- Born: Glens Falls, New York
- Occupation: Escape artist
- Spouse: Kevin Ridgeway

= Kristen Johnson =

U.S. American escape artist

Kristen Johnson is an American escape artist who works with her husband, magician Kevin Ridgeway, under the names Living Illusions, Ridgeway & Johnson, and Breathless. She was the featured magician on the cover of the June 2009 issue of the magicians' magazine The Linking Ring.

==Early life==
Johnson was born in Glens Falls, New York, and grew up in Carmel, Indiana. Her mother, Sunny Johnson, was also a performer best known for her work as a clown. Sunny was featured on the front cover of The Linking Ring magazine in March 2002 and still lives in Carmel, where she owns a clowning supply company. Johnson began learning magic when she was a teenager and used it to earn money to pay for college.

==Performing career==
Johnson and her husband Kevin Ridgeway are Christians and, under the name Living Illusions, built up a reputation as performers specializing in faith based events such as the Will Graham Celebration with evangelist Billy Graham's grandson in May 2008. In 2007, they launched a full-length touring theater show under the name Breathless, which has played across the United States.

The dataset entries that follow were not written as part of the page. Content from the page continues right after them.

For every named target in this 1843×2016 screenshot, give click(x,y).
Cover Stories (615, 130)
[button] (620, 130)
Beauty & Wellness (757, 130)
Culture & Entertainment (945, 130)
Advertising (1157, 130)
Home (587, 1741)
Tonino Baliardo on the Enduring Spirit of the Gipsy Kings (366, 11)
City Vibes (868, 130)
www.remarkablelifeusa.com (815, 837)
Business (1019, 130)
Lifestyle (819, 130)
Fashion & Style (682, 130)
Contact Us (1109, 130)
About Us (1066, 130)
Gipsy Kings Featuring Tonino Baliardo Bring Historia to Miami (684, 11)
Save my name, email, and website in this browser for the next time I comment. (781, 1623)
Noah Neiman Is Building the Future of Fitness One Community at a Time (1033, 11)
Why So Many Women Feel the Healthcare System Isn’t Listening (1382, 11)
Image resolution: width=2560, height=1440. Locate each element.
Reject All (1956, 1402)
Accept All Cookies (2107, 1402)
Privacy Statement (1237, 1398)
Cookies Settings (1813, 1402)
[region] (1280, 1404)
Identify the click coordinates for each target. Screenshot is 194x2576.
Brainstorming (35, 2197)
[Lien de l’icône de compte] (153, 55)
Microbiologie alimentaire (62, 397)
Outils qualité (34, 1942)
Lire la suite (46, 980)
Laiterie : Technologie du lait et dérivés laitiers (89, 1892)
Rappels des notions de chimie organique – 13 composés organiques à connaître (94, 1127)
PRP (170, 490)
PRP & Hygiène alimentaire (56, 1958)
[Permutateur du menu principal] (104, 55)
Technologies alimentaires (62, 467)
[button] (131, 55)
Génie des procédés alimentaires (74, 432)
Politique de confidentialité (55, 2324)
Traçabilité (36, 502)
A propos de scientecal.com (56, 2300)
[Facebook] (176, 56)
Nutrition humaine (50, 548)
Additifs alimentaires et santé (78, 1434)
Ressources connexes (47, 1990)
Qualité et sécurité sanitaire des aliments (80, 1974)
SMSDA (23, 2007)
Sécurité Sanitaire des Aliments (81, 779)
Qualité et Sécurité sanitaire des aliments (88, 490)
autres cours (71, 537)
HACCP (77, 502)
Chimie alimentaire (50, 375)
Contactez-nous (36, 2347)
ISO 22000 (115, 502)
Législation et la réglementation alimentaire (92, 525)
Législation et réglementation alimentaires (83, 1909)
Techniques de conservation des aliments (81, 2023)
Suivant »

Johnson's signature escape is the Full View Water Torture Cell, in which she is chained up and locked inside a water filled tank from which she escapes in full view of the audience. The full view aspect differentiates it from Houdini's Chinese Water Torture Cell escape, which required a curtain to be drawn to obscure him from the audience while he escaped. She performed the original version of the stunt as part of the Worldwide Escape Artist's Relay in 2005, which was an attempt to set a world record for the largest number of escapes performed in a day.

Full View Water Torture Cell

On October 29, 2006, during the 4th Annual International Escape Convention, Johnson was presented with The Masters Award by Thomas Blacke of Escape Masters magazine. She performed a new version of her Full View Water Torture Cell, making her one of only two artists to have performed at the first four international escape artist conventions that had been held.

Johnson's water cell stunt requires her to hold her breath while she picks up a series of locks that fasten chains and secure the lid of the cell. She averages 2 minutes and 48 seconds underwater on one breath. However, she has occasionally taken up to 3 minutes and 18 seconds to free herself. The longest time she has ever held her breath is 5 minutes and 2 seconds. She ends her shows with this escape and has performed it as often as 30 times in ten days. She offers a $10,000 challenge to anyone who can prove that she takes a second breath, uses an underwater breathing apparatus or a key once she has dropped below the water.

==Accident==
On January 16, 2009, while performing her water torture cell escape during the halftime show of a basketball game between the Detroit Pistons and the Oklahoma City Thunder, Johnson lost consciousness while attempting to open the top of the cell. She had to be quickly rescued by assistants. A week later, she successfully performed her water torture cell escape at the Ford Park Event Center in Beaumont, Texas. This was her 600th performance of the escape.